§ **What you need to do**
Only the lines from the one containing "Task: Click the Company briefcase icon" through the end of the records should be retyped, exactly and including both ends; pictures stay out.

** Entries supplied follows **

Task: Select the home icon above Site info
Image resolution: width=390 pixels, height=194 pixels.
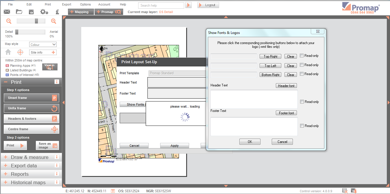Action: click(8, 52)
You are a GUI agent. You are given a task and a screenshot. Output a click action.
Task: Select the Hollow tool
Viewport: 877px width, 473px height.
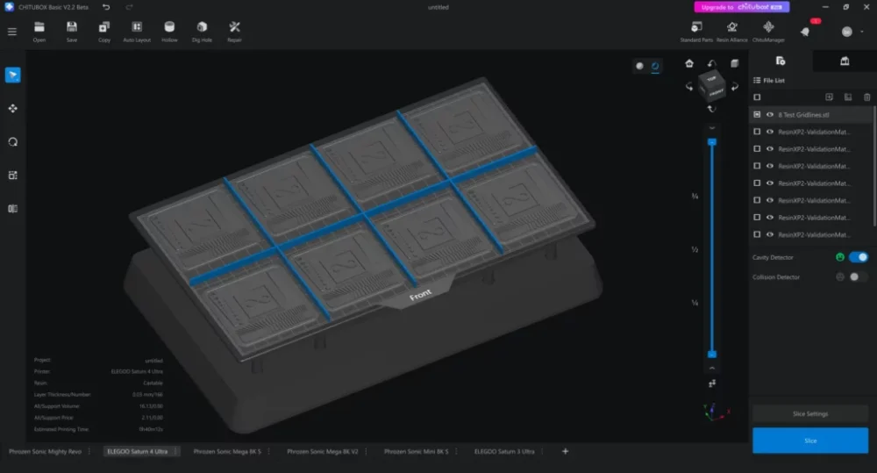coord(169,32)
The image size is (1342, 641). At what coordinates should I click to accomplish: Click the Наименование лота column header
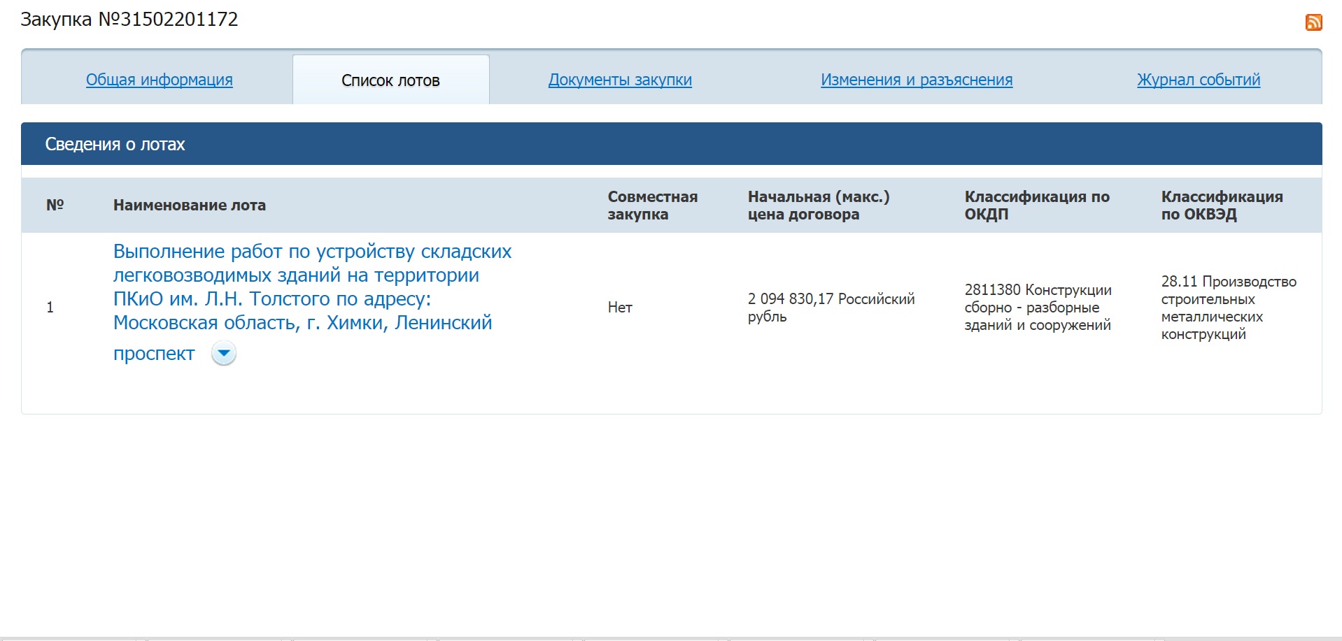(x=189, y=205)
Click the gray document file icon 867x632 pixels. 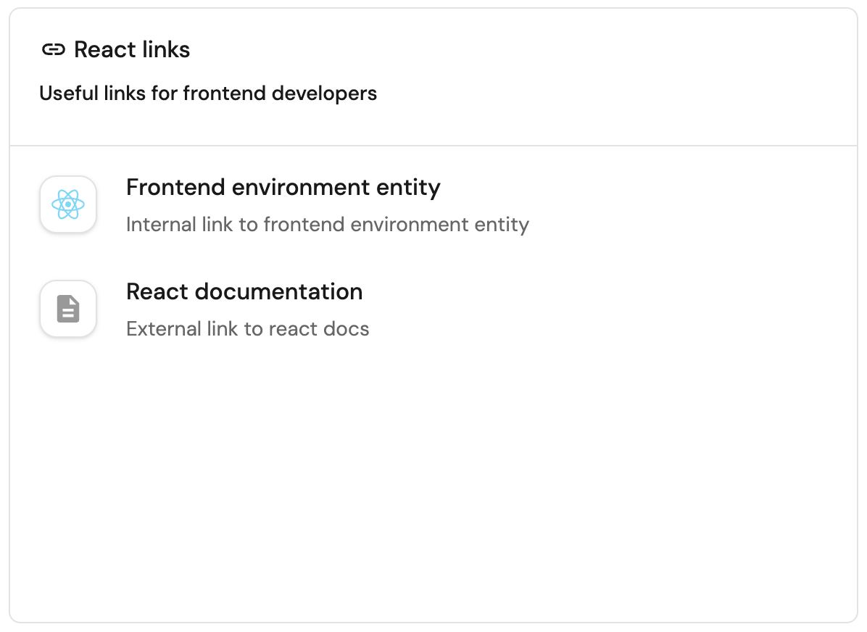click(68, 309)
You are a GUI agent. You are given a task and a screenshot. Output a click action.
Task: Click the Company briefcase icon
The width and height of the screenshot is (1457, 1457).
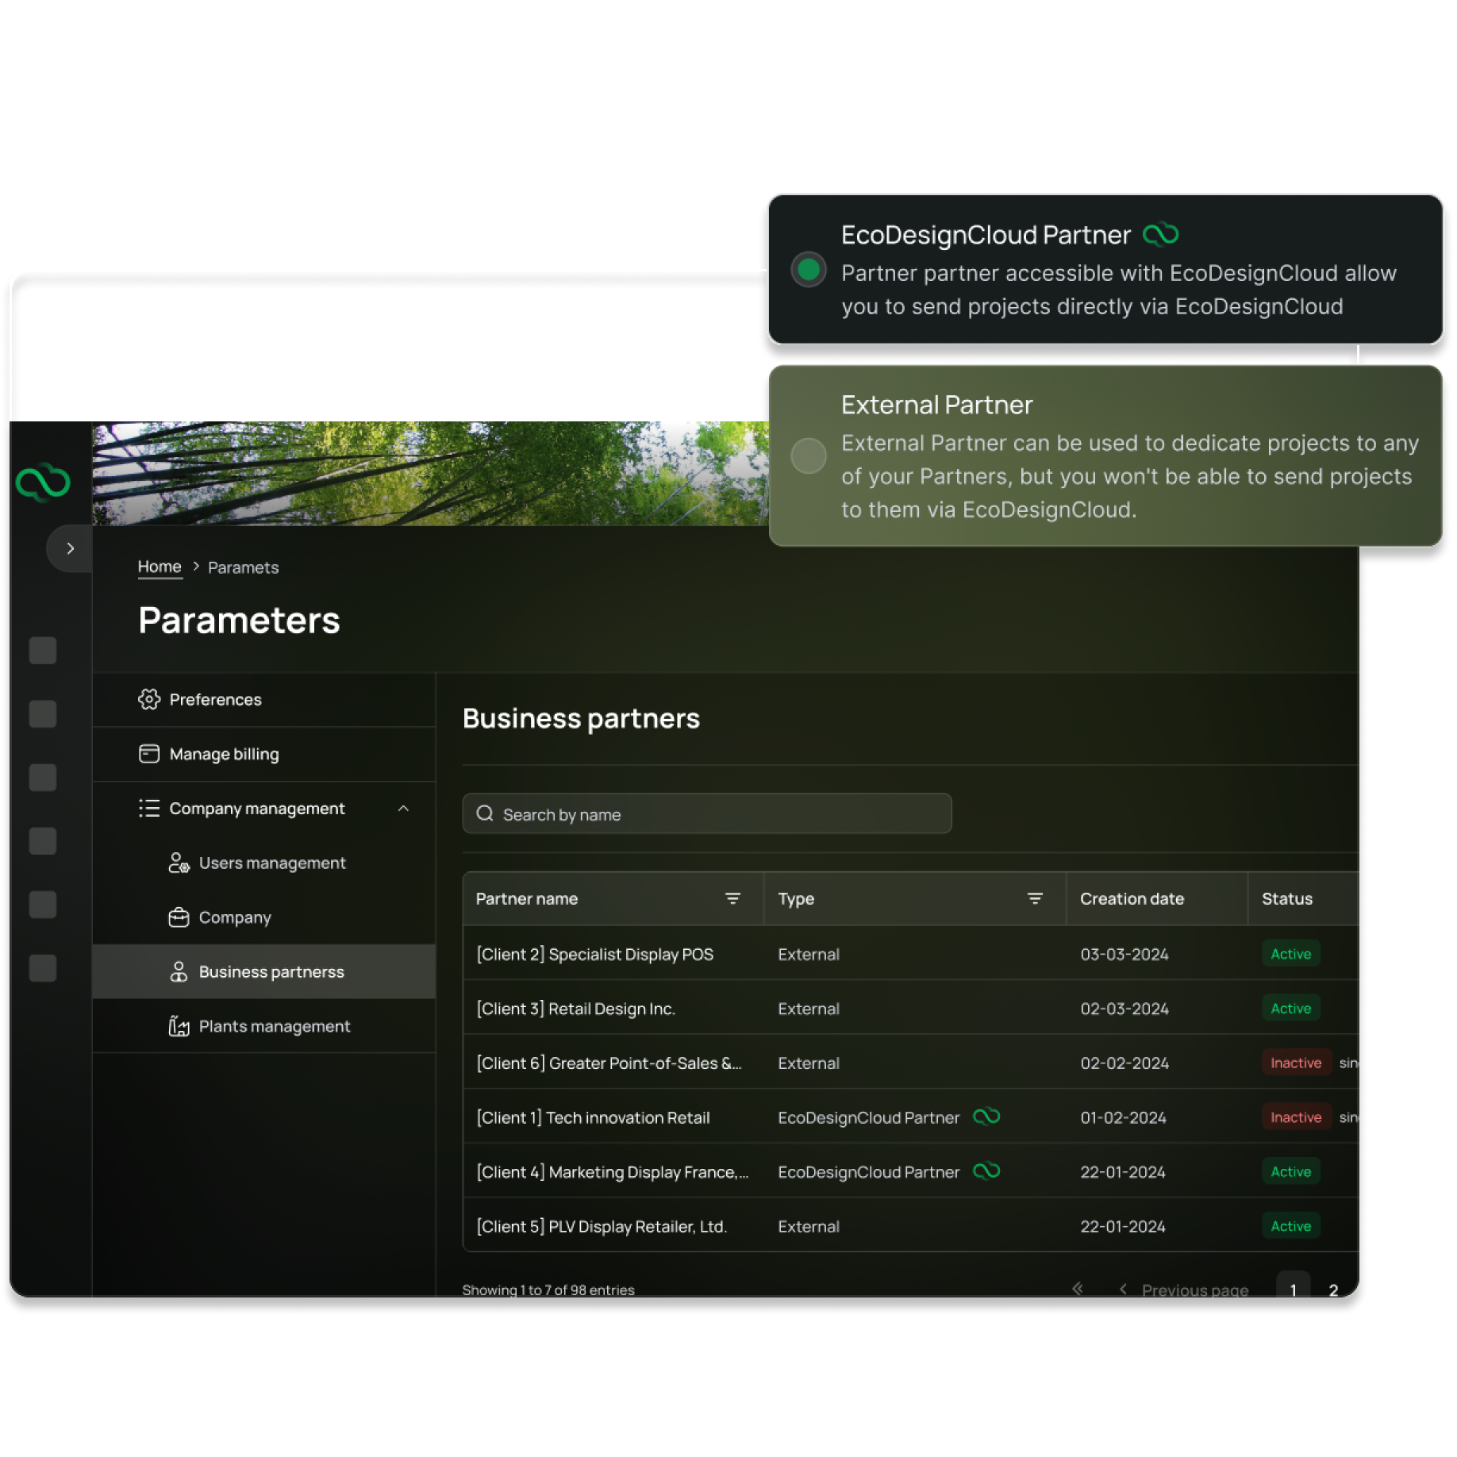[179, 917]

** End of Entries supplied **

§ **Completed task**
Task: Click the Company briefcase icon
The width and height of the screenshot is (1457, 1457).
[179, 917]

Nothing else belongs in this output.